Na sexta-feira passada aconteceu um encontro de jovens em Oeiras. Chamou-se "Agora falamos nós". E falaram bué. Os do palco e os da plateia. Houve alturas em que foi assim uma espécie de terapia colectiva. Muitos deles verbalizaram pela primeira vez o que lhes apertou o coração, os punhos e o resto todo anos a fio. As maldades que lhes têm e continuam tantas vezes a fazer, os abraços e os mimos que não lhes deram, as partidas muitas que a vida lhes tem pregado fizeram parte do seu discurso directo ao longo de todo o dia. Atitude. Não sei se conheço adultos alguns que de tal fossem capazes. Quando crescemos parece às vezes perdemos o coração e outras partes que nos dão a coragem da frontalidade, mesmo quando negra.

Não fui mãe menina nem menina perdi mãe nem pai, não cresci num bairro de barracas nem numa instituição, nunca senti na pele a discriminação nem a pobreza mas com vocês todos, com quem tenho crescido como mulher, confrontei-me com essas verdades. Tenho plena consciência do quão duras têm sido as vossas e muitas outras vidas. Acredito que é possível quase tudo mudar. Sei que não depende apenas da nossa vontade e do nosso esforço. Nós somos que nem a "Velha Xica" que não fala política. Os outros, os que falam é que têm o mundo praticamente na mão. Nós temos a liberdade de os escolher, é um facto. O que acontece é que não raras vezes escolhemos os menos maus de entre uma multidão de corja.
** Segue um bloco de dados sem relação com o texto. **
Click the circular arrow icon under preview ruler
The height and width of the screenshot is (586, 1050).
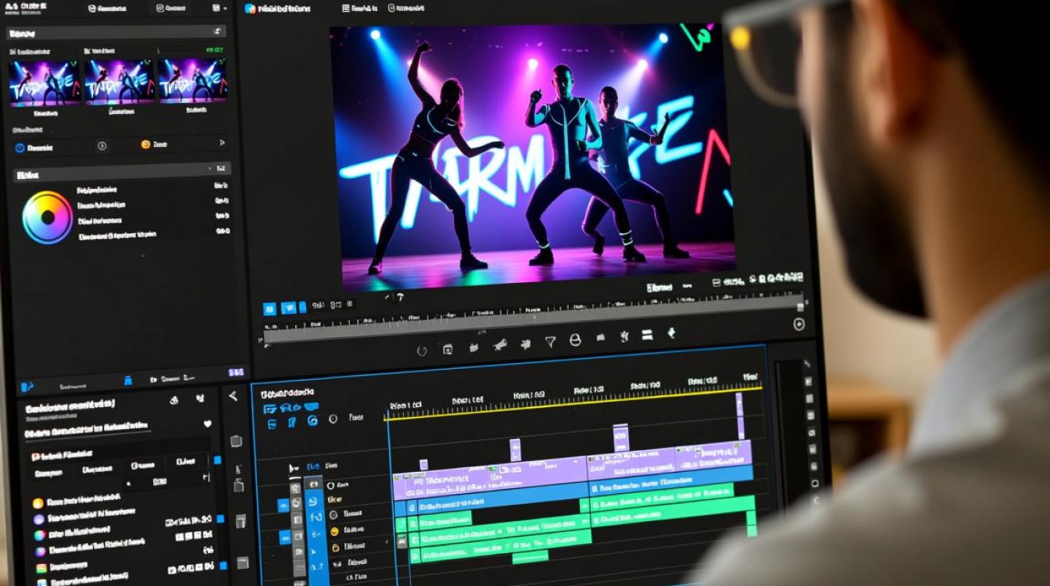[x=422, y=351]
quinta-feira, 18 de outubro de 2007

Luz ?



Maria da Luz é mulher de muita madrugada comprando e vendendo peixe fresco. Vai deixando olhos de espreita nas esquinas, que lhe bradarão sussurros à passagem da carrinha dos ditos. Disfarça enrolando o avental e correndo as cortinas de chita nas janelas da carrinha. Pesa a olho ou mais ou menos conforme o que conhece da freguesa. Amanha às pressas o besugo que as mãos encarquilhadas da Armindinha já não seriam capazes enquanto vai explicando à Professora Josefa os preparos do atum para a rijura ficar no ponto.

Acha que não sabe ler. Pára nos cruzamentos e junta as letras sílaba a sílaba, formando os nomes das terras que lhe ditam o caminho da venda. Era assim que via os filhos fazerem quando eram pequenos e brincavam aos jogos de palavras.

É encartada e guia qual Fitipaldi. Escutou as lições de código com a maior atenção mas não percebia o português do professor. Foi à Praça de Espanha e comprou aparelho com pilhas e fios de ligar aos ouvidos. Os filhos contaram às cassettes os sinais e as regras de trânsito que ela precisava saber e Maria da Luz, sorridente, ouvia-os todo o dia, ruas afora. Na data marcada para o exame oral foi confiante. Não errou uma e, no final, recebeu parabéns, admiração e abraços de todos os três examinadores.

Hoje encontrei-a Maria do Escuro. Chorava de preocupação. Farta de andar fugida de câmara que não dá licença nunca mais. Farta de ser enganada por confiar em letrados. Farta de pagar impostos que nem sabe o que são. Farta de acreditar nos melhores dias que não chegam. Farta de ouvir todos os dias na televisão senhores chiques e de palavras finas a dizerem esperanças que são todas mentira.